Handle common DataBento issues gracefully:

.. code-block:: python

    class RobustStrategy(Strategy):
        def on_trading_iteration(self):
            try:
                bars = self.get_historical_prices(self.asset, 20, "minute")
                
                if bars is None or bars.df.empty:
                    self.log_message("No data available", color="yellow")
                    return
                
                # Your strategy logic here
                
            except Exception as e:
                self.log_message(f"Data error: {e}", color="red")
                return

Performance Optimization
===========================

Tips for optimizing DataBento performance:

1. **Minimize Data Requests**
   
   Request data once and reuse it within the same iteration.

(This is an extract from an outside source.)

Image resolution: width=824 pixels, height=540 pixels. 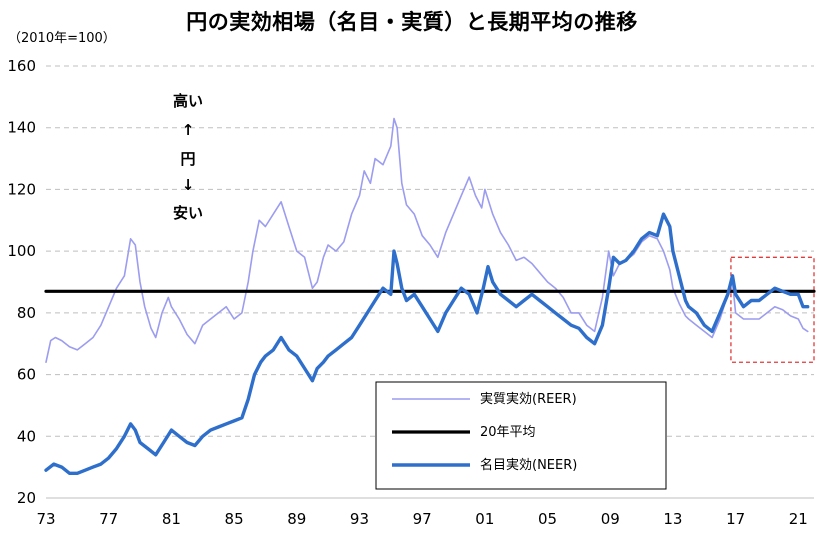 I want to click on x-tick-label: 21, so click(x=798, y=519).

2. **Use Appropriate Timeframes**
   
   Don't request minute data if you only need daily signals.

3. **Leverage Caching**
   
   Repeated backtests will be faster due to automatic caching.

4. **Batch Processing**
   
   Process multiple assets efficiently in loops.

Troubleshooting
==================

**Common Issues:**

1. **"No DataBento API key found"**
   
   - Set the ``DATABENTO_API_KEY`` environment variable
   - Check your .env file configuration

2. **"Rate limit exceeded"**
   
   - Reduce the frequency of data requests
   - Use longer timeframes when possible
   - Add delays between requests if needed

3. **"No data available for symbol"**
   
   - Verify the symbol is correct
   - Check if DataBento supports the instrument
   - Ensure the date range is valid

4. **"Connection timeout"**
   
   - Check your internet connection
   - Verify DataBento service status
   - Retry the request

Cost Considerations
=====================

DataBento is a premium service with costs based on:

- **Data volume** (number of symbols and timeframes)
- **Historical depth** (how far back you request data)
- **API usage** (number of requests)

For cost-effective backtesting:

- Use continuous futures instead of multiple expiry contracts
- Request appropriate timeframes (don't use minute data for daily strategies)
- Leverage caching to avoid repeated requests
- Focus on the symbols you actually need

DataBento provides excellent value for professional strategy development due to its data quality and reliability.